This was asked on an exam last semester. I know that my algorithm fails in this case, or does it not? because of the function being not the same like $g(f(x))=f(g(x))$.
The problem: given by 2 lists $(s_1,\dots,s_n)$ and $(t_1,\dots,t_n)$ can be seen as solving a system of equations $$\Gamma=[s_1=t_1,\dots ,s_n=t_n]$$
This can be done by the following rules that were similarly formulated by J. Herbrand in 1930.
$x, y, z_i$ are variables
$a,b$ constance
$p_i,q_i,s$ and $s_i$ are arbitrary terms.
$t$ is a term and not a variable
remove every equation $s=s$ in $\Gamma$
replace every equation $f(p_1,\dots,p_n)=f(q_1,\dots, q_n)$ with $p_1=q_1\dots,p_n=q_n$
for every equation $x=s$, for which $x$ is not under the variables of Term $s$, substitute every other occurrence of $x$ in $\Gamma$ with $s$.
replace every eqation $t=x$ with $x=t$.
if there is an equation like $a=b$ in $\Gamma$, there is no solution.
if there is an equation like $f(p_1,\dots,p_n)=g(q_1,\dots,q_n)$ in $\Gamma$, there is no solution.
if there is an equation like $f(p_1,\dots,p_n)=a$ or $a=f(p_1,\dots,p_n)$ in $\Gamma$, there is no solution.

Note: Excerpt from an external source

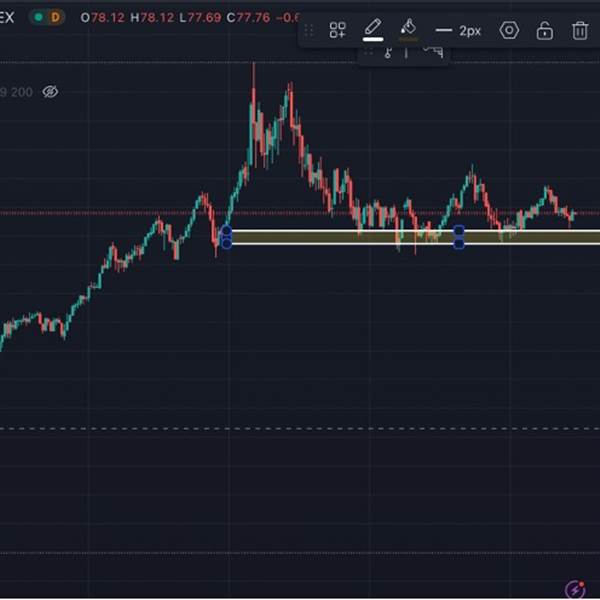Select rectangle's upper middle anchor handle

tap(459, 231)
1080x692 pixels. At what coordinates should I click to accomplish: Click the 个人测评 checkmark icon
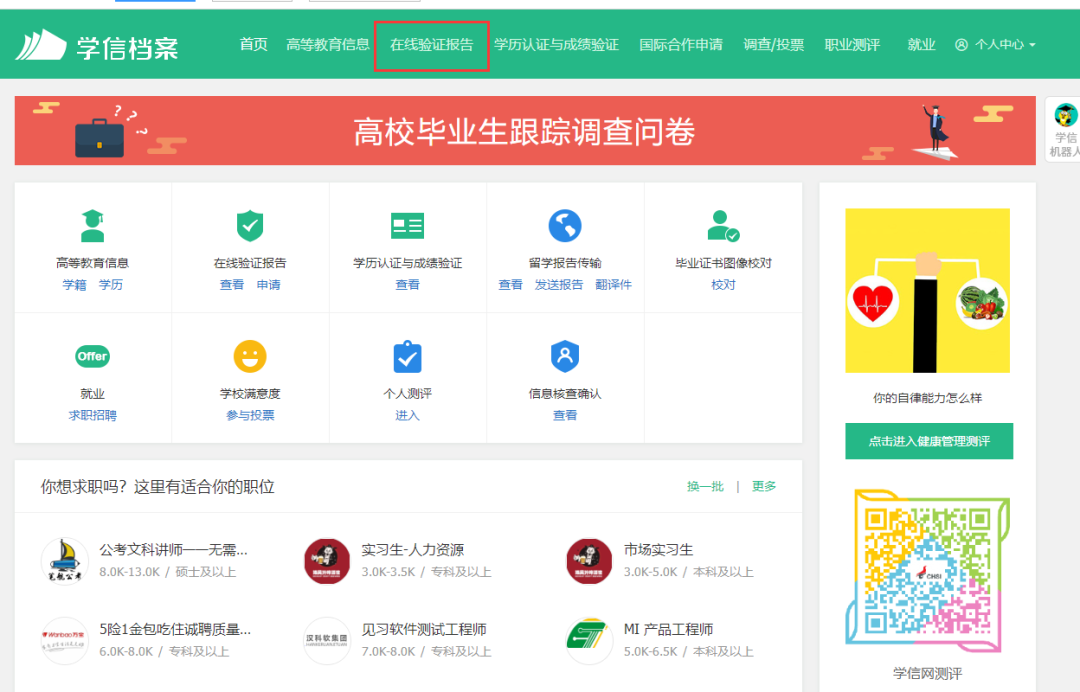407,356
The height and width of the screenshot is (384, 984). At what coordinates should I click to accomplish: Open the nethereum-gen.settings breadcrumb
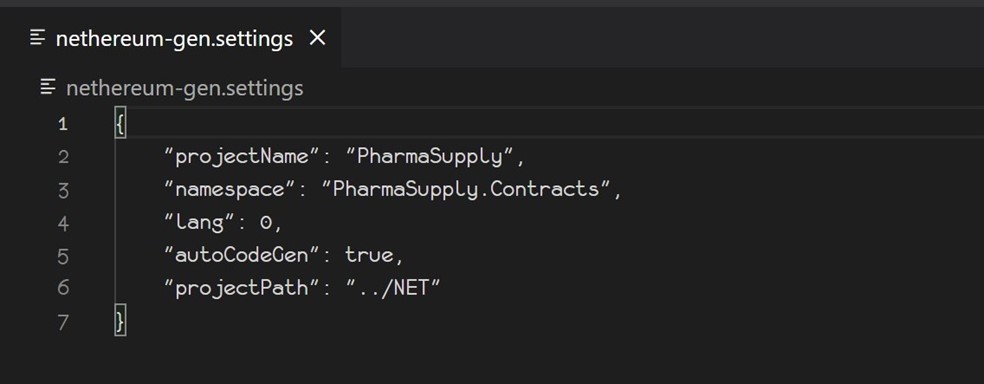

if there is an equation like $x=t$ in $\Gamma$ where $x$ occurs in $t$ there is no solution
The system is solved when it only consists of $z_i=s_i (i=1,...,k)$ where $z_i$ doesn't occur else in $\Gamma$. Then the unificator of the 2 lists ist the substitution $\{z_1\leftarrow s_1,\dots,z_k\leftarrow s_k\}$